I have a pyspark Dataframe and now i want to iterate over each row and insert/update to mongoDB collection.
#Did every required imports
#dataframe
+---+----+
|age|name|
+---+----+
| 30| c|
| 5| e|
| 6| f|
+---+----+
db = mongodbclient['mydatabase']
collection = db['mycollection']
#created below function to insert/update
def customFunction(row):
key = {'name':row.name}
data = dict(zip(columns,[row.x for x in columns]))
collection.update(key, data, {upsert:true})
#return a_flag #commented it as of now, a_flag can be 0 or 1
If a name exist in the mongoDB collection 'mycollection' it should update that row/record else insert that new record.
i am getting following error when tried to map this function over spark-dataframe
result = my_dataframe.rdd.map(customFunction)
#.....TypeError: can't pickle _thread.lock objects....
#AttributeError: 'TypeError' object has no attribute 'message'
Can anybody please figure out 'what is wrong here in that function and/or anywhere else' or please suggest if any other alternative is there to this type of task.
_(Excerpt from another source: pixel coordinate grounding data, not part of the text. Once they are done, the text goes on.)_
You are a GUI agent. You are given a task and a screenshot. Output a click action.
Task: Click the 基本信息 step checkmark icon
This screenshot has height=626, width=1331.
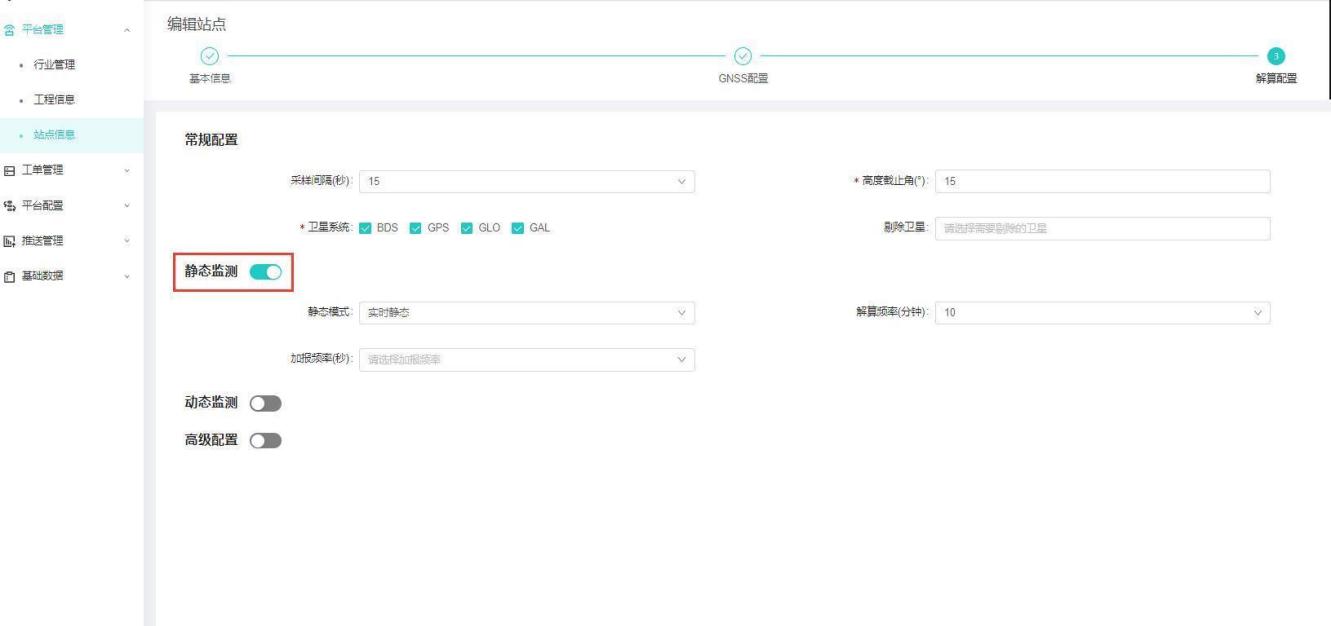pyautogui.click(x=209, y=57)
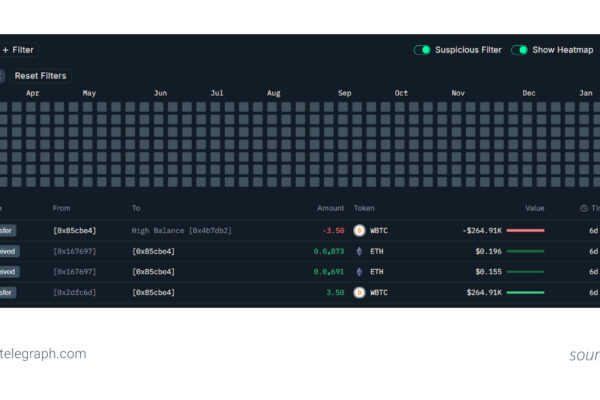Open the High Balance [0x4b7db2] address
The width and height of the screenshot is (600, 400).
(x=181, y=230)
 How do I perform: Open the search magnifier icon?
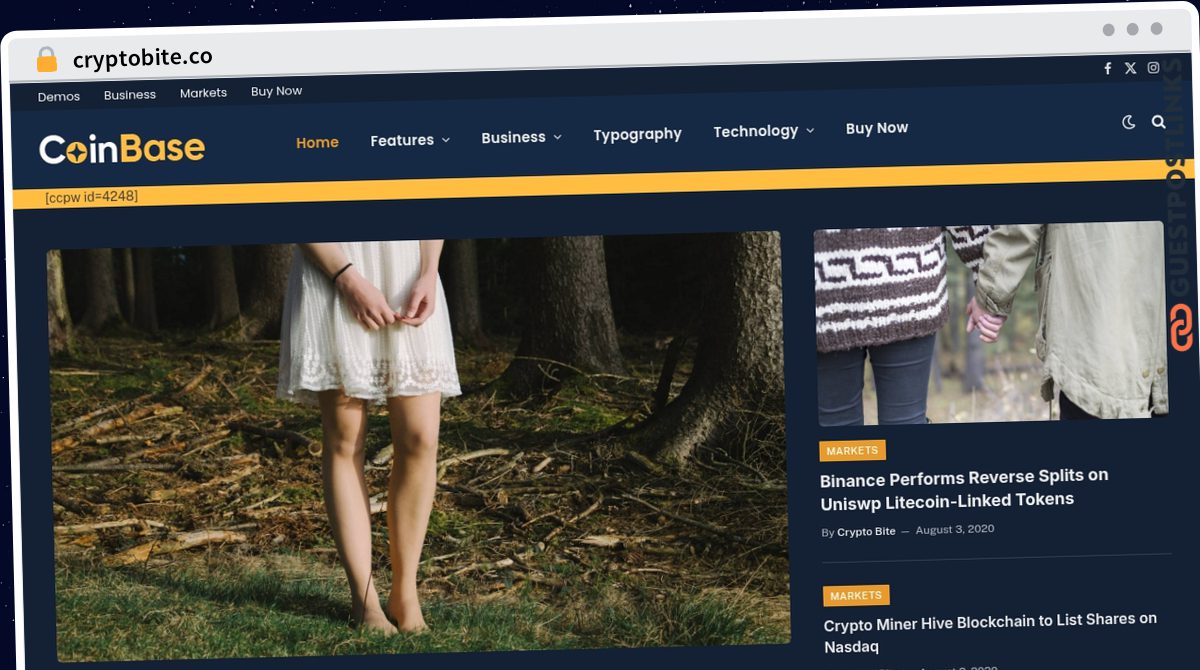pyautogui.click(x=1158, y=122)
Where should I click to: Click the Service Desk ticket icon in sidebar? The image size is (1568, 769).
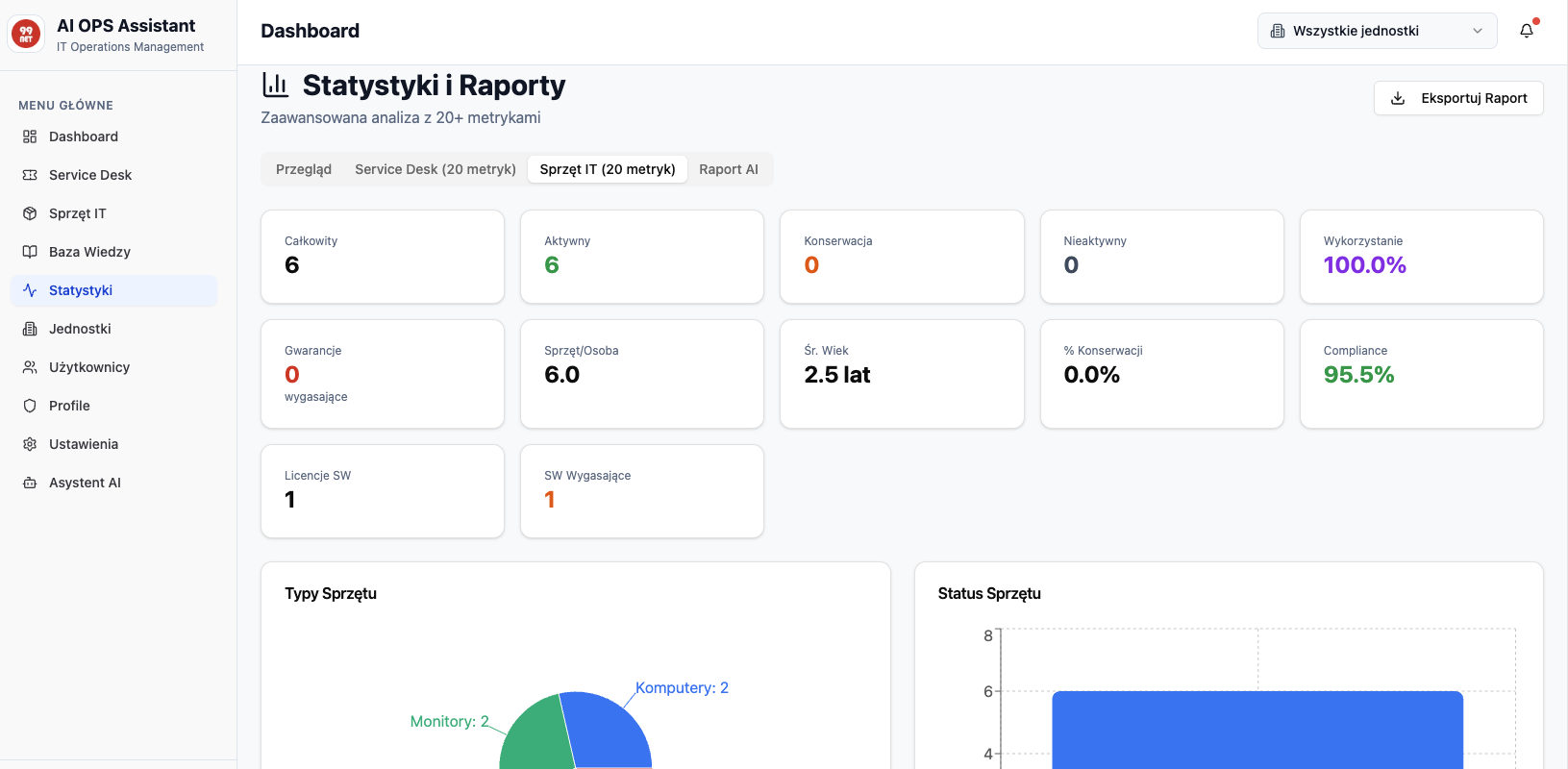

Basically iterate each row(without a collect call is that even possible??)
And, on each row apply a function to run outside-spark work.
Please suggest, Thanks in Advance..:)
My data in mongoDB
name age
a 1
b 2
c 3 #new update should make age as 30 and 2 more new recs should inserted
It looks like connection object cannot be pickled. I'd use
foreachPartition
:but keep in mind that fatal failure might leave the database in inconsistent state.